|
|
||
|
26
maggio 2014 Auguri,
sindaco! (Non senza commento) Prima di esprimere qualsiasi parola di commento per la
conclusione di questa tornata elettorale, mi corre l’obbligo, come cittadino,
di formulare gli auguri al nuovo sindaco, sia per la vittoria che per
l’impresa ardua che dovrà affrontare nel prossimo quinquennio. Io non sono un
suo elettore, ma neppure un suo nemico. Lo sa bene. Vivo la mia condizione di cittadino in assoluta serenità,
riconoscendo alle istituzioni l’importanza e l’autorevolezza che meritano, al
di là e al di sopra delle persone fisiche che le incarnano. I commenti si limitano alla campagna elettorale, durante la
quale, bisogna dire, c’è chi ha parlato alla testa e chi ha parlato alla
pancia. Ha prevalso la pancia. Intesa come addome, il suo elemento più elevato in altezza è
lo stomaco, la cui capacità di ingozzare cibo è piuttosto notevole. In esso,
a dire il vero, si è ritrovata la maggioranza degli elettori, cui si
riconosce il diritto di scelta, tentando di recuperarne il rispetto. Abbiamo sempre detto, e ne siamo convinti, che in democrazia i
numeri hanno sempre ragione a condizione che siano la risultante di
ragionamenti convintamente autonomi ed onesti. Per cui può essere onesto
anche farsi del male, ma non è detto che sia ragionevole. Sorpresa? In un certo senso, si. Per altri versi, avevamo già
sospettato (sono inutili, a questo punto, i riferimenti ai commenti già messi
in rete) movimenti anomali, atteggiamenti di ritorsione, viltà imperdonabili,
ripetuti capovolgimenti di fronte, sintomi inequivocabili di incultura
politica e sociale al servizio di egoismi di bassa lega e smodate
presunzioni. È quando non si avverte il senso di certe responsabilità che
ci si abbandona al nulla, ci si immerge nel vuoto, si galleggia in assenza di
gravità, ostentando sorrisi inespressivi per menti distratte. E si regala la
propria storia personale al primo straccivendolo di passaggio che ne farà
fiocchi per pavimento. E la dignità? Svanita come la boccata di fumo di una
sigaretta. Chi voleva cambiare le cose, tuttavia, non è svanito nel
nulla. Egli è lì, fermo nei suoi propositi, determinato a porsi come esempio
per i tempi che verranno, come freno per gli eventuali abusi, come punto di
riferimento per gli onesti, come faro per i giovani che hanno rispetto per il
proprio futuro e stima del proprio io, come voce che scaturisce dalla testa e
non dalla pancia, come strumento di controllo e di giustizia per gli elettori
che rappresenta. Vedremo fra non molto gli esiti di questa tornata elettorale.
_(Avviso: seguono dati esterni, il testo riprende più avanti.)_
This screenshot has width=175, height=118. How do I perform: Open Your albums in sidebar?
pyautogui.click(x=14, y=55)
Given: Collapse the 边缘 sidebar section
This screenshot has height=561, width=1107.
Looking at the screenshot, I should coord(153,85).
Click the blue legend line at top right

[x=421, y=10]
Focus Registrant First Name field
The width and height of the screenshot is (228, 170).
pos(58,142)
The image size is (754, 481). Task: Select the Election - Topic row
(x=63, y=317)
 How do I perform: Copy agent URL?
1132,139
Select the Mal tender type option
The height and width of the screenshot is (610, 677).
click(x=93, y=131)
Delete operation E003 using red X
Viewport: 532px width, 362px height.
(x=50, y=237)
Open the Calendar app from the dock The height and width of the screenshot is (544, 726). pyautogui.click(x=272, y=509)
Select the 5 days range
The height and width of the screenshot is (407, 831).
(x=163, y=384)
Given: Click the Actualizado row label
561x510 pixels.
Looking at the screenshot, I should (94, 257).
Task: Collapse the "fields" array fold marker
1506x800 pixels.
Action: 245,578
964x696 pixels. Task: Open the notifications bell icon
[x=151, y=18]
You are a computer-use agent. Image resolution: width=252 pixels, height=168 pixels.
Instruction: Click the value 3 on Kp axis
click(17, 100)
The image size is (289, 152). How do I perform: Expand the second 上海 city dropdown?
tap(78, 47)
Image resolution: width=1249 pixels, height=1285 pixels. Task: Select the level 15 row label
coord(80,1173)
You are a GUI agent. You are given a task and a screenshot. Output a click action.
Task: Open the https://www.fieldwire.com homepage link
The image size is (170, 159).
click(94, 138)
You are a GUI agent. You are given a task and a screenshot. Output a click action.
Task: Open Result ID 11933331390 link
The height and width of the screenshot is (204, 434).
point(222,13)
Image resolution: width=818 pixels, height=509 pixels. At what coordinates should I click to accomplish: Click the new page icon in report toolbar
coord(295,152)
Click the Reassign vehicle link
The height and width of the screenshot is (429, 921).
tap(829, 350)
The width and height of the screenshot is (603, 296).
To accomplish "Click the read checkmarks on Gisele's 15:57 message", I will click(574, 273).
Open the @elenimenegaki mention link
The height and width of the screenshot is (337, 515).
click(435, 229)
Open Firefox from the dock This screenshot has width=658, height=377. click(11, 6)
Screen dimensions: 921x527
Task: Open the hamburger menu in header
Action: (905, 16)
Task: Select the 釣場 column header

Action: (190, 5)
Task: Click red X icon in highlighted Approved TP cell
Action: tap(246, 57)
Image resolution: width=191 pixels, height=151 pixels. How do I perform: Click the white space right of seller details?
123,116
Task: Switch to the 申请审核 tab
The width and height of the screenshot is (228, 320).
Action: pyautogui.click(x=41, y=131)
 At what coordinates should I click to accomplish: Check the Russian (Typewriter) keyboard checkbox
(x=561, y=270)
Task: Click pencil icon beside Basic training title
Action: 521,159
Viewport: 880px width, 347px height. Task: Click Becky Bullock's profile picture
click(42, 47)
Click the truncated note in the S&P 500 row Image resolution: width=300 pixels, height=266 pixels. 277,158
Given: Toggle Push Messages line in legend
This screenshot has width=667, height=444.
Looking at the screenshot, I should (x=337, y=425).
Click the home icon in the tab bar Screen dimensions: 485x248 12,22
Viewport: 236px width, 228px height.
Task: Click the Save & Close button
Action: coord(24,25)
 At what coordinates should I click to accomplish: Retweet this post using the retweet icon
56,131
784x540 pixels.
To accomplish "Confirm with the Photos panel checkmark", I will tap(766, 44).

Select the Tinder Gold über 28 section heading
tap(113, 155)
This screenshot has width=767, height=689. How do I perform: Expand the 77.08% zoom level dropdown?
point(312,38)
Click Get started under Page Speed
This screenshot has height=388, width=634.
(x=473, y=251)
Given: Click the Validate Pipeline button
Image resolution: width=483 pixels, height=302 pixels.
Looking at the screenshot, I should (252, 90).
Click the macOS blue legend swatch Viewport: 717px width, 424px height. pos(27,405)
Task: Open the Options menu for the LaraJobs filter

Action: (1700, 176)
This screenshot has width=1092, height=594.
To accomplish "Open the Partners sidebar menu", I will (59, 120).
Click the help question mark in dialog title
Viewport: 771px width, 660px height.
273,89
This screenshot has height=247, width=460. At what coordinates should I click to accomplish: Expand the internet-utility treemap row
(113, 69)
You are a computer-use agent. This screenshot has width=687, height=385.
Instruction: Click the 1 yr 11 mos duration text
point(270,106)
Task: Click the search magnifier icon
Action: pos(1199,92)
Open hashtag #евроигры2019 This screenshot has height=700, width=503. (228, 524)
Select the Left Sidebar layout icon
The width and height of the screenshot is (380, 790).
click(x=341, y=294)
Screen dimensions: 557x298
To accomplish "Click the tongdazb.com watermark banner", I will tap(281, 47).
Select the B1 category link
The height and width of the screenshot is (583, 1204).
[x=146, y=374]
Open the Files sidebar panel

Che non saranno solamente di distribuzione delle cariche. Verificheremo la
coesione, la competenza settoriale e non, le attese strategiche foriere di
sgambetti per cui qualcuno ha già il piedino teso in avanti. Vedremo quando
caleranno in volo, a beccarne gli occhi, gli avvoltoi in attesa che la
magistratura apra la botola sotto i piedi di qualcuno. Attendiamo la ripresa del commercio, le assunzioni facilmente
promesse che dovranno migliorare il reddito pro capite dei cittadini di San
Marco, il potenziamento reale delle strutture sanitarie, la normalizzazione
degli edifici scolastici, l’ampliamento della rete dei trasporti, la
realizzazione di strutture per lo sport ed il tempo libero. Infine, la
proliferazione di manifestazioni culturali in senso stretto, perché si
impedisca che, in futuro, persone candidate a gestire la cosa pubblica
arringhino la propria gente vantandosi di non capire la lingua italiana e di
comunicare soltanto in bassissime forme dialettali. Noi sappiamo bene che il
dialetto è una grande risorsa culturale, nobile ed elevata nel suo enorme
patrimonio di storia popolare e non solo. Va, però, non banalizzato e
racchiuso in un poverissimo numero di concetti e di parole che non vanno al
di là di piatto, forchetta, cesso e
sesso. E le civette? Quelle continueranno a pigolare sul tetto di
qualche “reggia” agreste, con gli occhi pieni e le mani vuote. Anche questo
avevamo previsto con largo margine di anticipo. E ne avevamo scritto. Avevamo
individuato con precisione gli strumenti
ciechi d’occhiuta rapina. Ma tant’è. Ci si ravvede sempre col senno di
poi. Ora che i giochi son fatti, però, non ci resta che attendere.